FED tira dritto sui tassi, avanti con i rialzi nel 2023

5 Gennaio 2023, di Mariangela Tessa

Le previsioni di economisti e analisti parlano chiaro: gli Stati Uniti finiranno in recessione nel 2023. Questo tuttavia non basta alla FED per mettere la parola fine al rialzo dei tassi di interesse che, dopo l’aumento di dicembre (+0,50%), ha portato il tasso sui fondi federali di riferimento al 4,25%-4,5%, il livello più alto in 15 anni.

Dai verbali relativi all’incontro del 13-14 dicembre del Fomc, l’organismo della Federal Reserve responsabile della politica monetaria degli Stati Uniti, è infatti emerso che saranno necessari altri rialzi dei tassi d’interesse “per un po’ di tempo” e che non c’è  nessuna intenzione di tagliarli nel corso del 2023.

Tutti i membri del Fomc hanno espresso l’importanza di mantenere una politica monetaria restrittiva finchè l’inflazione rimane inaccettabilmente alta e non si incammina verso l’obiettivo del 2%, un obiettivo che richiederà tempo. Molti partecipanti si sono dimostrati cauti e hanno avvertito dei pericoli di allentare prematuramente la politica restrittiva. Tutto questo mentre le previsioni economiche – si legge – non sono deboli come alla precedente riunione di novembre.

Banche vedono inevitabile recessione nel 2023

Mentre la FED sembra dunque decisa a proseguire sulla strada dei rialzo, le maggiori banche d’affari continuano a vedere come inevitabile una recessione nell’anno appena iniziato. E’ la previsione di due terzi degli economisti di 23 istituzioni finanziari che lavorano direttamente con la Fed, secondo quanto riportato dal Wall Street Journal.

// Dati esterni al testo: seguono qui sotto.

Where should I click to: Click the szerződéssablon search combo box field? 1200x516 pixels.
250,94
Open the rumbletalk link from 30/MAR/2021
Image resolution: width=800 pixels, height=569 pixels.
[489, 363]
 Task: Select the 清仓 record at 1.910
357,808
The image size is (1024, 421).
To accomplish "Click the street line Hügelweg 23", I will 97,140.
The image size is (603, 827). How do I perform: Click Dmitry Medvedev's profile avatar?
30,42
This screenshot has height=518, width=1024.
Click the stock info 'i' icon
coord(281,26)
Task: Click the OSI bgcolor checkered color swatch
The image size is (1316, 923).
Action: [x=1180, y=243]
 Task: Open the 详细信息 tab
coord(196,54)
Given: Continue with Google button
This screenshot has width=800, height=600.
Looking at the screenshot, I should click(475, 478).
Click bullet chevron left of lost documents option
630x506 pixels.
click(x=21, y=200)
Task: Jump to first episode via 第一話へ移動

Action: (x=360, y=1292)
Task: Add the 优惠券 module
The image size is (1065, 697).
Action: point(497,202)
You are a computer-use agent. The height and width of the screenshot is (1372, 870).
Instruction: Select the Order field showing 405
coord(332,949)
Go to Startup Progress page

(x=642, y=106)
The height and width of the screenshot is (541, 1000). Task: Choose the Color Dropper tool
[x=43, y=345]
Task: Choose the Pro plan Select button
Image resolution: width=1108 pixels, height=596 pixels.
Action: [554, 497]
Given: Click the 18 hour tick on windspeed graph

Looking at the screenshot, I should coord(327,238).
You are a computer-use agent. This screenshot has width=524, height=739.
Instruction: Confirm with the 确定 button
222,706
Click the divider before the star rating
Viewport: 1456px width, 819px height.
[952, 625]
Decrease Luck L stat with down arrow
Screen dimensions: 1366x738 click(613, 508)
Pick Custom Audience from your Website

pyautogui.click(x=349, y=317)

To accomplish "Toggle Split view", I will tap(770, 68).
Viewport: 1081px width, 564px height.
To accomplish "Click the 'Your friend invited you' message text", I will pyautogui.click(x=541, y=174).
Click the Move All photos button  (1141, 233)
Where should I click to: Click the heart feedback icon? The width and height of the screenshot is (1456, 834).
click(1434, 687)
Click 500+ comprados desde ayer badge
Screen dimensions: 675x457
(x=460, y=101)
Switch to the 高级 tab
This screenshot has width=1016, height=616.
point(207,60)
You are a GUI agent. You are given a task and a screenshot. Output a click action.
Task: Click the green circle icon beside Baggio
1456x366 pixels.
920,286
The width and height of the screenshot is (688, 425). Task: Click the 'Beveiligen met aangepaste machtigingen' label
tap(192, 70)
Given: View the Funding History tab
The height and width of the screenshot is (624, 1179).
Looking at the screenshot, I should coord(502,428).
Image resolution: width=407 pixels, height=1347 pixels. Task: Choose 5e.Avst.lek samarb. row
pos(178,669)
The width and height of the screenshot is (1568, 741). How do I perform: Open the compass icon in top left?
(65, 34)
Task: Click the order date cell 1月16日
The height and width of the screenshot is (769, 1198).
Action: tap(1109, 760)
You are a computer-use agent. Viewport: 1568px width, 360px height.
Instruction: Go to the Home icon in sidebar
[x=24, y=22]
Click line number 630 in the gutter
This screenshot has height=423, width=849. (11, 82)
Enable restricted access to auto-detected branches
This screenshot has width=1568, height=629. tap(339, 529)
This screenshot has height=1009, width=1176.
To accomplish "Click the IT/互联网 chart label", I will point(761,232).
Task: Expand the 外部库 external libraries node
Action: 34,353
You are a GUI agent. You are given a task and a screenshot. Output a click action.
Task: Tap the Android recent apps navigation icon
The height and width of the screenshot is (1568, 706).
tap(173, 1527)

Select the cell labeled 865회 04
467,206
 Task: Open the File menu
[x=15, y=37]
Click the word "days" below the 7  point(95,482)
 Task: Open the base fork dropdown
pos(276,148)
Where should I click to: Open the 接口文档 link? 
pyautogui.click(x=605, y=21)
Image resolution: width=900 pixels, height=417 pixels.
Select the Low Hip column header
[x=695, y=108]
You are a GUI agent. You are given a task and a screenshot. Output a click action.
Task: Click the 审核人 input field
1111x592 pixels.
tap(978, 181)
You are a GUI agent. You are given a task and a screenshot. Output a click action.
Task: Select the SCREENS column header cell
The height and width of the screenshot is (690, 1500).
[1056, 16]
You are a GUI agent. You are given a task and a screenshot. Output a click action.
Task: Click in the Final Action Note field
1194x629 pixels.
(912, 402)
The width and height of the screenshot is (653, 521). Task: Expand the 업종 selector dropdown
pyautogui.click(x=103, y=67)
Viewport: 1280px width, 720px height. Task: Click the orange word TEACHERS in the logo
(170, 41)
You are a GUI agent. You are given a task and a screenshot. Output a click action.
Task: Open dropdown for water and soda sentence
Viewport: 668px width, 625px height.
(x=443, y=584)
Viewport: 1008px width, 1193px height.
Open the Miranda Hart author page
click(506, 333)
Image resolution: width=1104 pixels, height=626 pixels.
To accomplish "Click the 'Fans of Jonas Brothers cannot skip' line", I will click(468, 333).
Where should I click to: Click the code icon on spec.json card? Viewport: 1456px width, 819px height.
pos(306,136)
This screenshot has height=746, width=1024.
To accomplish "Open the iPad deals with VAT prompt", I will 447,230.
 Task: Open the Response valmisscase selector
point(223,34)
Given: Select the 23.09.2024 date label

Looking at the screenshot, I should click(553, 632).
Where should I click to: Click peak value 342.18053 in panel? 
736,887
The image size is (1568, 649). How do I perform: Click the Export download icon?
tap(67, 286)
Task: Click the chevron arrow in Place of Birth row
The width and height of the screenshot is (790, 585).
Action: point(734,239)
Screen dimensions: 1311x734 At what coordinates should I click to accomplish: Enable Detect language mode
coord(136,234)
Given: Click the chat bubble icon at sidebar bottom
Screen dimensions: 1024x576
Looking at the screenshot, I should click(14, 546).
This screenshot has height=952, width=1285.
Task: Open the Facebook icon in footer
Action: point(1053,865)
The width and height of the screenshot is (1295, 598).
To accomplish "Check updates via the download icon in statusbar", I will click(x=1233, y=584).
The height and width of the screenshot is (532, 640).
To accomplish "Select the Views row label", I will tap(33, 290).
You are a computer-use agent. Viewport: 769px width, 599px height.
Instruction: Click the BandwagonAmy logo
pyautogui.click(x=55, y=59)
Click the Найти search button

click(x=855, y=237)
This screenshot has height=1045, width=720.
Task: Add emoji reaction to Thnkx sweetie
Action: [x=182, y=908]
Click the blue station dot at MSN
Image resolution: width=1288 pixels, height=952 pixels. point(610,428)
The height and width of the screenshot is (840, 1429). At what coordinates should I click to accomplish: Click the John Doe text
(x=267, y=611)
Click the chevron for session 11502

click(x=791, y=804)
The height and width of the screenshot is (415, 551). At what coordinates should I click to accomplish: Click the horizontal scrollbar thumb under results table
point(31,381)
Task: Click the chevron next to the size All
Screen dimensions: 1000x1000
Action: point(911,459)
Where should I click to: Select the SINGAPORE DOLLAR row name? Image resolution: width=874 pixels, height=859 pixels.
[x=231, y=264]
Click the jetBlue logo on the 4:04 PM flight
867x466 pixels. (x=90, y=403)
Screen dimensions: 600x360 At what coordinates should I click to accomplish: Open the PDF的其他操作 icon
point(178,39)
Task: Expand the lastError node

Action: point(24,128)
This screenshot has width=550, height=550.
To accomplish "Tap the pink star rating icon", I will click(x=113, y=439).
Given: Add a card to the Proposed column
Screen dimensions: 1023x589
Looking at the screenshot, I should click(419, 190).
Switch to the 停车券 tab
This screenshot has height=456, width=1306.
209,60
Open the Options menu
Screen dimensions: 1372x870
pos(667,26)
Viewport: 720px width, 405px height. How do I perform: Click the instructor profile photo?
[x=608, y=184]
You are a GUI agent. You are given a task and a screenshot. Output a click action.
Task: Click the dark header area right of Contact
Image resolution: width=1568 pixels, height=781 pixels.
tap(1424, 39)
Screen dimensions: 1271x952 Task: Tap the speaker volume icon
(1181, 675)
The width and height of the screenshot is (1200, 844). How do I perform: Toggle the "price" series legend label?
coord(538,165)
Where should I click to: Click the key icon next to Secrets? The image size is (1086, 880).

Fra i primary dealers – da Barclays e Ubs e Bank of America – la convinzione di una recessione si basa sul fatto che gli americani stanno spendendo i risparmi accumulati durante la pandemia, il mercato immobiliare è in calo e le banche stanno stringendo i loro standard per i crediti. “Ci aspettiamo un rallentamento nella crescita del Pil globale nel 2023, guidato da recessioni negli Stati Uniti e nell’area euro”, affermano gli economisti di Bnp Paribas.

Tassi ai massimi dal 2007

Come anticipato, nella riunione di dicembre il Fomc ha annunciato un aumento dei tassi d’interesse di 50 punti base al 4,25%-4,5%, il livello più alto dal 2007, dopo quattro rialzo consecutivi da 75 punti base. Si è trattato del settimo rialzo dei tassi consecutivo, per la campagna più aggressiva dagli anni ’80. A marzo, la Banca centrale statunitense aveva annunciato il primo rialzo dei tassi d’interesse (di 25 punti base) dal dicembre 2018.